→ **Task directions**
Please tally the lines below that contain the string "KVML" and reply with that figure only.

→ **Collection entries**
=======

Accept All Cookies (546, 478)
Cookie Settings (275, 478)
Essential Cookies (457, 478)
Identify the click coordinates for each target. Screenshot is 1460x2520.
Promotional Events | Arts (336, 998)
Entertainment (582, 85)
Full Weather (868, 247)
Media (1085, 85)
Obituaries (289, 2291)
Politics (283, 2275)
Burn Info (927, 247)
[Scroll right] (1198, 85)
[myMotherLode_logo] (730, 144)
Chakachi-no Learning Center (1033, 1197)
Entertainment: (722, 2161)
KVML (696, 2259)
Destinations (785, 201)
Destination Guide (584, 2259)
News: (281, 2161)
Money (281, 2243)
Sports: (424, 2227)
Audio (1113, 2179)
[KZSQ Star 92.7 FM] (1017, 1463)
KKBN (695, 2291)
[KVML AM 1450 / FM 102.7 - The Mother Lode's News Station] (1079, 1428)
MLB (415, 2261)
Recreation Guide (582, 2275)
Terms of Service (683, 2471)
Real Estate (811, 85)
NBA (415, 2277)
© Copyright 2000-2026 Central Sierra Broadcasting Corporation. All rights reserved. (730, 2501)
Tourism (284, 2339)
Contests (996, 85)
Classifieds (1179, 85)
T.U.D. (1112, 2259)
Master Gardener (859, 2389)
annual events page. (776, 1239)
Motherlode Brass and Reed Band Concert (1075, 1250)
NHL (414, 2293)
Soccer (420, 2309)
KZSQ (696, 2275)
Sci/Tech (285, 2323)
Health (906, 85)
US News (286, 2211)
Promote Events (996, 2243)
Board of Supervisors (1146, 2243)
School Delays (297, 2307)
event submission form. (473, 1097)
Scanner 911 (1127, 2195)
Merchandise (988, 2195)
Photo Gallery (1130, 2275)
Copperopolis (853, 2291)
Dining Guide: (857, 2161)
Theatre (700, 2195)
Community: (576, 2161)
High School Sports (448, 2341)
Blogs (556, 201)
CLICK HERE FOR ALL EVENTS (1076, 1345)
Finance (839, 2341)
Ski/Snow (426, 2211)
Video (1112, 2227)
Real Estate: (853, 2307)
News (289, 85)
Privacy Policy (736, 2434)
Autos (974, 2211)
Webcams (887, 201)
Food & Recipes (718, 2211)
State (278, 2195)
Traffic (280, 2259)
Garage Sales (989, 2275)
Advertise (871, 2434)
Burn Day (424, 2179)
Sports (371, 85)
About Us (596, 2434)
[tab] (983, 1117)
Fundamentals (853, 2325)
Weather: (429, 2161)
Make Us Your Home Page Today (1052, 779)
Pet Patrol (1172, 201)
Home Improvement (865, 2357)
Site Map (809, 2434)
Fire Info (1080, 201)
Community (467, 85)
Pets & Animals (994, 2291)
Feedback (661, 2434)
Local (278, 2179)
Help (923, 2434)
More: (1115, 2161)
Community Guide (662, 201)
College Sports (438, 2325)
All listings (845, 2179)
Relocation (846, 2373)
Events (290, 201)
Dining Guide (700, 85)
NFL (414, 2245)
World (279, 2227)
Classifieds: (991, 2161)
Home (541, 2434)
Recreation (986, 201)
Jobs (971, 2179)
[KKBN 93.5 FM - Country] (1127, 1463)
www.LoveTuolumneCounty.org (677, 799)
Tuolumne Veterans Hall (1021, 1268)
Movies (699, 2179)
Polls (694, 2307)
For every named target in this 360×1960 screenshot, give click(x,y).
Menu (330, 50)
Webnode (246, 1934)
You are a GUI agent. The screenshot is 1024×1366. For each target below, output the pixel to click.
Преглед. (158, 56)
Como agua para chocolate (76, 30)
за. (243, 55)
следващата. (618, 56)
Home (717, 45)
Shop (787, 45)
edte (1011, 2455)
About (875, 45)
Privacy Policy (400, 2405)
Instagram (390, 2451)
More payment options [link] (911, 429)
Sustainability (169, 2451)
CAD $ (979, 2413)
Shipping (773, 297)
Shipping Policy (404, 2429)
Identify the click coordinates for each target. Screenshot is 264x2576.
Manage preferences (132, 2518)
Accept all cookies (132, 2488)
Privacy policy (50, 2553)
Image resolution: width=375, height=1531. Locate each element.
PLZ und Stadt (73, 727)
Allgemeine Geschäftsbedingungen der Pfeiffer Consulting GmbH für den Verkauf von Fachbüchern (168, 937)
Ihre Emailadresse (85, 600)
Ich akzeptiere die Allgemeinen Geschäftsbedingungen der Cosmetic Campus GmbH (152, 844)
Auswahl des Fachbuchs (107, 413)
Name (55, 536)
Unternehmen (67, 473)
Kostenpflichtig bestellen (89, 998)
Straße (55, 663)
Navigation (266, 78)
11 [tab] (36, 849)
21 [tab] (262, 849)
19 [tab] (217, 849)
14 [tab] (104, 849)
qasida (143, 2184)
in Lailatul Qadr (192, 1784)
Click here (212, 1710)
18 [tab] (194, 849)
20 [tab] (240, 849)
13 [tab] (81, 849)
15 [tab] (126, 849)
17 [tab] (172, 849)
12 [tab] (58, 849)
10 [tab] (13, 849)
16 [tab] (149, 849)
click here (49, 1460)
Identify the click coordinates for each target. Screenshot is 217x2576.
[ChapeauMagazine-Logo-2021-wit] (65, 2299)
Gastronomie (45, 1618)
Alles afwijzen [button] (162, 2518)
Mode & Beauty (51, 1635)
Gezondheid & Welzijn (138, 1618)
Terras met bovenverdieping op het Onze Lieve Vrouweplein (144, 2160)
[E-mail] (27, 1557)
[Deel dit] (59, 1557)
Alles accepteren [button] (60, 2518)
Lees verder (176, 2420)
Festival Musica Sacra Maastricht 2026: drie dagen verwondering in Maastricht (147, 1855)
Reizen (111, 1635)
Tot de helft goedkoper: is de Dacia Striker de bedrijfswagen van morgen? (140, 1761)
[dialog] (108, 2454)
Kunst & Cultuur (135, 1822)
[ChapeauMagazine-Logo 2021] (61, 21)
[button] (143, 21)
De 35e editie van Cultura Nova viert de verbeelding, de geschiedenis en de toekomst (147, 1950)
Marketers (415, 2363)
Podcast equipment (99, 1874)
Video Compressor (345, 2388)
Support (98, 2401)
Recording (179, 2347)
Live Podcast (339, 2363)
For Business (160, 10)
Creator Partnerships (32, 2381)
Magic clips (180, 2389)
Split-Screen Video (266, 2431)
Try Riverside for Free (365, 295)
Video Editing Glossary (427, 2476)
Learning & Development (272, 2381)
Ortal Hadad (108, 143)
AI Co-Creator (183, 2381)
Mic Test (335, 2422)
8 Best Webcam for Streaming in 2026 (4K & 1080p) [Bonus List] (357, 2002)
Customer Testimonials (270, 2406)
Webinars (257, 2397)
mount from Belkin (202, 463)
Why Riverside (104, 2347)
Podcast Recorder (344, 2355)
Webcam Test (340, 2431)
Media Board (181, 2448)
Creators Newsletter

=======

→ **Answer section**
2